◆ Text shown
*-*-*

The acetylation step is preferably a continuous process step. The
process can be a batch or continuous process or comprise a combination of
batch and continuous process steps. Preferably, the cooling step is a
continuous process step. More preferably, the exposure step is a continuous
process step.
Preferably, the acetylation comprises removal of excess acetylation
liquid from the acetylated wood elements, for example under reduced
pressure. Preferably, the process comprises a finishing step between the
acetylation and the cooling step. The finishing step generally has the
purpose of reducing the content of non-reacted acetic anhydride and formed
acetic acid of the wood elements. A finishing step preferably comprises
exposing acetylated wood elements to reduced pressure and/or high
temperatures, such as about 130 °C or higher. Frequently, the wood
elements as obtained from a finishing step have a temperature of more than
120 °C, such as more than 150 °C.
Preferably, the acetylated and optionally finished wood elements
have a temperature of 120 °C or more, such as 150 °C or more, and
preferably an acetyl content of more than 15 wt.% or more than 17 wt.% or
more than 20% or more than 21 wt.%; preferably at its geometrical centre.
Preferably the acetylated wood elements also have a residual acid content of
less than 1 wt.%, or less than 0.9 wt.% or less than 0.5 wt.%, on dry basis,
for example obtained by a finishing step. Preferably, the cooled wood
elements have such acetyl content and/or residual acid content.
The acetyl content of the wood can be determined as follows.

*-*-*

◆ Problem details
Print the passage on acetylating wood elements again, word for word.

◆ Raw data
*-*-*

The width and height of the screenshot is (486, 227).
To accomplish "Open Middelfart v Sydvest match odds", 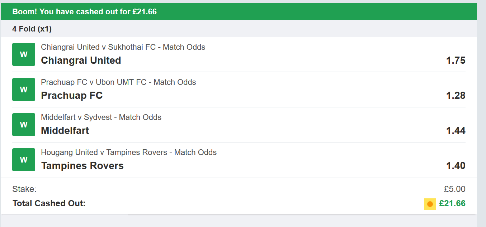I will pyautogui.click(x=101, y=117).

*-*-*

◆ Task result
The acetylation step is preferably a continuous process step. The
process can be a batch or continuous process or comprise a combination of
batch and continuous process steps. Preferably, the cooling step is a
continuous process step. More preferably, the exposure step is a continuous
process step.
Preferably, the acetylation comprises removal of excess acetylation
liquid from the acetylated wood elements, for example under reduced
pressure. Preferably, the process comprises a finishing step between the
acetylation and the cooling step. The finishing step generally has the
purpose of reducing the content of non-reacted acetic anhydride and formed
acetic acid of the wood elements. A finishing step preferably comprises
exposing acetylated wood elements to reduced pressure and/or high
temperatures, such as about 130 °C or higher. Frequently, the wood
elements as obtained from a finishing step have a temperature of more than
120 °C, such as more than 150 °C.
Preferably, the acetylated and optionally finished wood elements
have a temperature of 120 °C or more, such as 150 °C or more, and
preferably an acetyl content of more than 15 wt.% or more than 17 wt.% or
more than 20% or more than 21 wt.%; preferably at its geometrical centre.
Preferably the acetylated wood elements also have a residual acid content of
less than 1 wt.%, or less than 0.9 wt.% or less than 0.5 wt.%, on dry basis,
for example obtained by a finishing step. Preferably, the cooled wood
elements have such acetyl content and/or residual acid content.
The acetyl content of the wood can be determined as follows.